- 16 small tomatoes, halved
- sea salt flakes and freshly-ground black pepper
- ½ cup extra virgin olive oil
- 2 Lebanese cucumbers, seeded and finely sliced
- 1 bunch watercress, picked
- 1 dragonfruit, peeled and iced
- 4 figs, quartered
- ½ bunch dill sprigs
- ¼ cup red mustard sprouts
- 1 bunch chives
- 1 bunch parsley leaves
- 4 cloves garlic
- finely-grated zest and juice of 2 lemons
- ½ cup aioli
- 1 tsp green Tabasco
Preparation time: 15 minutes
Cooking time: 1½ hours
1 Preheat oven to 120°C. Toss the tomatoes with salt and pepper, then drizzle with half the olive oil. Arrange on a lined tray and bake for 1 ½ hours, until the tomatoes are wrinkled and shrunk. Allow to cool.
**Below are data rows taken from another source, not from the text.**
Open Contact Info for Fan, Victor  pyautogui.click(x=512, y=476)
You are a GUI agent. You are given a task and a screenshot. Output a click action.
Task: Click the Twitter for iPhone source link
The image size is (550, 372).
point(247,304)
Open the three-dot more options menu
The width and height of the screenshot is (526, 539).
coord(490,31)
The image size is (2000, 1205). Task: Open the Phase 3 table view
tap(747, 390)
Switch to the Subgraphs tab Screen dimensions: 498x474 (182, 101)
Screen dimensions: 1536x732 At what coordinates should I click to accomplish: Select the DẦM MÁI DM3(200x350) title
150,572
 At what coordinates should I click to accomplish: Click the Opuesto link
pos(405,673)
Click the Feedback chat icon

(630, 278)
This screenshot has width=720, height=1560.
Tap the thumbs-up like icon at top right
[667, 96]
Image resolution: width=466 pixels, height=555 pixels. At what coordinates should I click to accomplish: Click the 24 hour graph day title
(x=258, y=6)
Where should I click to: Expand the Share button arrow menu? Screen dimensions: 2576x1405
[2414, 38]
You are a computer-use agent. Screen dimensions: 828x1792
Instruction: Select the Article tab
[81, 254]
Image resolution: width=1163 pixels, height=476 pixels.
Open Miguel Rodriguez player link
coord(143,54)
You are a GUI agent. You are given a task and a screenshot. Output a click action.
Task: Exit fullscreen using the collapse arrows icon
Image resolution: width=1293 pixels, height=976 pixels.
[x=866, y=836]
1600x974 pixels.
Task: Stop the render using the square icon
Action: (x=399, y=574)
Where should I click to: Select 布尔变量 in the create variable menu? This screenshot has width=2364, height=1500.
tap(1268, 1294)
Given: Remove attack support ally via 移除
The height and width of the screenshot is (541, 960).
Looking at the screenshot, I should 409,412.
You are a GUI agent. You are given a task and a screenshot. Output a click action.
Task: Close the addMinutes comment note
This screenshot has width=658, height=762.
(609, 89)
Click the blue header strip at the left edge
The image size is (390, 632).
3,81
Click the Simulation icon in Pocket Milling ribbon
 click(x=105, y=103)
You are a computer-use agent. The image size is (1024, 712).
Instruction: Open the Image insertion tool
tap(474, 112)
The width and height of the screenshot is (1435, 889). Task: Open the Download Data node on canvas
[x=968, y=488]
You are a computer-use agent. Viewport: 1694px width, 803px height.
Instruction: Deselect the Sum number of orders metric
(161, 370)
2 Combine the cucumbers, watercress, dragonfruit, fig, dill and mustard sprouts in a large bowl, add the tomatoes and mix again.
3 Put the chives, parsley, garlic, zest, juice, aioli and tabasco in a blender and purée until smooth. Season with salt and pepper, then drizzle over the salad.
COOK’S NOTES: Red mustard sprouts are widely available as small punnets in god grocers. They have a peppery and sharp flavour.